REQUIREMENT>
Make an exact copy of all the entries, with the pictures left out.
=== Begin Enclosure ===
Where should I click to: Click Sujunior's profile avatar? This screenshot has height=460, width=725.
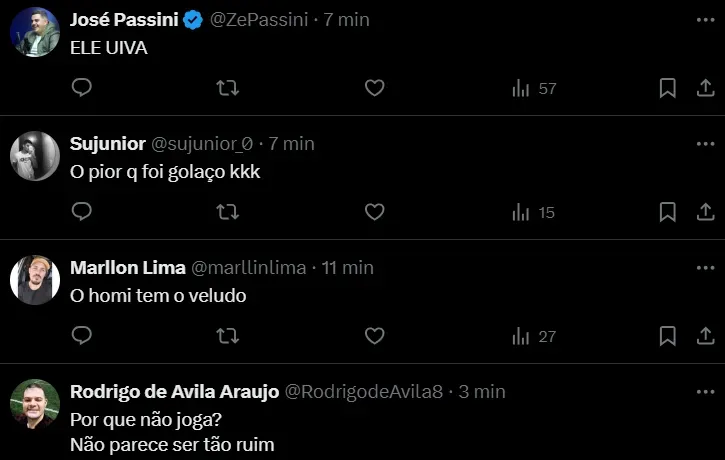tap(35, 156)
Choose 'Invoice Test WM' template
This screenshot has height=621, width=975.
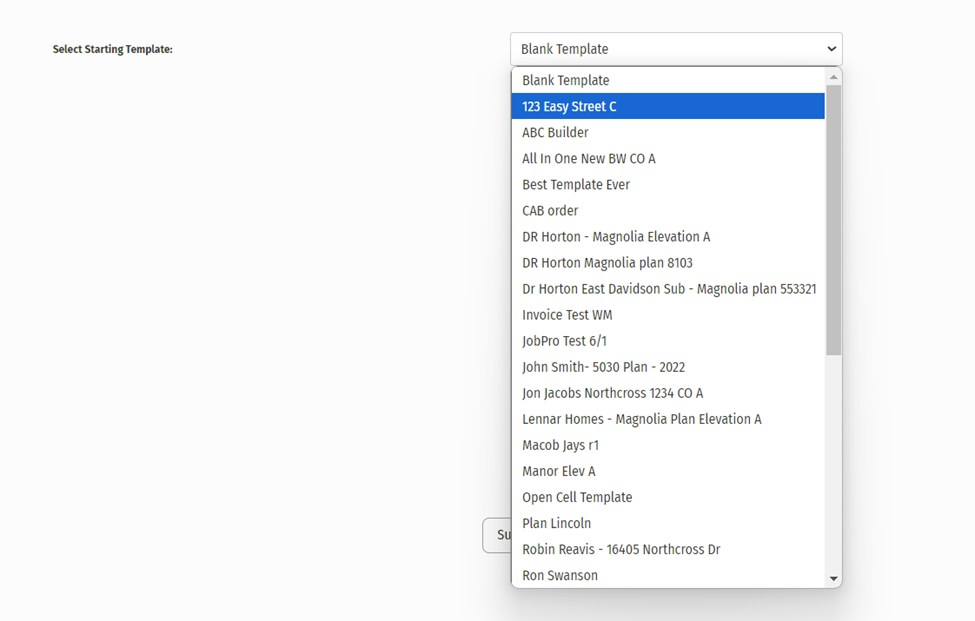point(567,314)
=== End Enclosure ===
ANSWER TO THE EXERCISE>
Where should I click to: Click Sujunior's profile avatar? This screenshot has height=460, width=725.
tap(35, 156)
Choose 'Invoice Test WM' template
This screenshot has height=621, width=975.
point(567,314)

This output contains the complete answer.